A further conclusion could be drawn from that, because if it is good enough for the House of Commons, it is good enough for other parts of the—I use this phrase lightly—British constitution. So the House of Lords should have a fixed number of seats and Members of that House should be aware of the likely logic that must follow, whatever that number might be. Some might suggest—I think I once did—that if there was a fixed number, it should be as low as 100. It might be a shock to them to go so low. However, the moment one has a fixed number, one sets in place a principle that totally and absolutely contradicts every principle in establishing constituencies that this country has had before.
This is a critical principle, which seems to have been overlooked in the debate about the precise numbers. The moment we make that change, that principle will be enshrined for ever. The Deputy Prime Minister made comparisons to the Great Reform Act of 1832. I have studied that Act quite extensively, not least because the originator, John Cartwright, came up with the concept living in the house that I now occupy and would have been a constituent of mine. The original rotten borough was East Retford, with 150 voters choosing two Members of Parliament. Following the recent boundary changes, done on the basis of equalising constituencies across the county of Nottinghamshire, I now have the privilege of representing Retford, having lost the district of Warsop.
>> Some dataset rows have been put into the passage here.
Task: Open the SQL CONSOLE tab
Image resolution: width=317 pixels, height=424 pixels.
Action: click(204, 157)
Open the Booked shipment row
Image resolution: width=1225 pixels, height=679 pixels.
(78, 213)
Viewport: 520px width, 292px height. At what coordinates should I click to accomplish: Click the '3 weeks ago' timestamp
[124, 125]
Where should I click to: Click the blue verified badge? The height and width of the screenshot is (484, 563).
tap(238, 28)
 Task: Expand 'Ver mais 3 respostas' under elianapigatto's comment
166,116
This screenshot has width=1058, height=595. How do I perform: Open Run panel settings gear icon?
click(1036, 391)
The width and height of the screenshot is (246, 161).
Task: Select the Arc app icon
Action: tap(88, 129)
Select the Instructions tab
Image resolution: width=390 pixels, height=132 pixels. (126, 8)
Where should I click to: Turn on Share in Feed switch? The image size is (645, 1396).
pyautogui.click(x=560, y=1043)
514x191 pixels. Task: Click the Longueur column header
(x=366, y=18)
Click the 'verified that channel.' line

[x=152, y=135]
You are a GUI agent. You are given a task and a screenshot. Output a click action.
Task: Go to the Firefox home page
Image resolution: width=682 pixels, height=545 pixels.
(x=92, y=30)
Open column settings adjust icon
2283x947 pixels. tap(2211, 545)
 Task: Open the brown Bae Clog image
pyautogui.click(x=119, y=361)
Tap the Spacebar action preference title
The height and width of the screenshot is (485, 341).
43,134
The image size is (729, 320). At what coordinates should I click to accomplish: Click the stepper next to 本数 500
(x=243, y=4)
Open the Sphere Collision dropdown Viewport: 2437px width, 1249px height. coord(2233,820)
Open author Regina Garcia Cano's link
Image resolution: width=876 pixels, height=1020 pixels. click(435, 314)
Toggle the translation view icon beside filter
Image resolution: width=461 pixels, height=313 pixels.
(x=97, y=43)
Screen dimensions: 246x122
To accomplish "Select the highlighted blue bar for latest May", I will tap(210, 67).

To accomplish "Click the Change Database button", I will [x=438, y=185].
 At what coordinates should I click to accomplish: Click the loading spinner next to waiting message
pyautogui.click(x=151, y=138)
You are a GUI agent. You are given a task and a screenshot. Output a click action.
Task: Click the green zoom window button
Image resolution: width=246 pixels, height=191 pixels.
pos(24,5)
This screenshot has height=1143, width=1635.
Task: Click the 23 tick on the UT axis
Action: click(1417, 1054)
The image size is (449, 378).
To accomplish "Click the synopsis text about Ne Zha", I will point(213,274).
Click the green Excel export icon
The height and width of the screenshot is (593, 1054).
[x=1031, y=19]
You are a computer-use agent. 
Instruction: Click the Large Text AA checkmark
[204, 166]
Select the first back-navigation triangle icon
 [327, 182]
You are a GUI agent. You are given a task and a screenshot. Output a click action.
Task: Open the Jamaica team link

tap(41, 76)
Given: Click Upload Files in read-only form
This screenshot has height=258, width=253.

That was part of a boundary change under the current system to numerically equalise as much as possible the size of parliamentary seats. I have 20,000 new voters and I lost 10,000. I do not object to that principle. The 10,000 who went objected vehemently, because they seemed to feel that I was a good and representative Member of Parliament, but those whom I now represent were delighted to have the opportunity to vote for or against me. That was a major redistribution on the principle of equalising size, but this rotten Bill enshrines in perpetuity the concept of a mathematical arbitrary equation that each constituency will be of the same size, which has fundamental ramifications.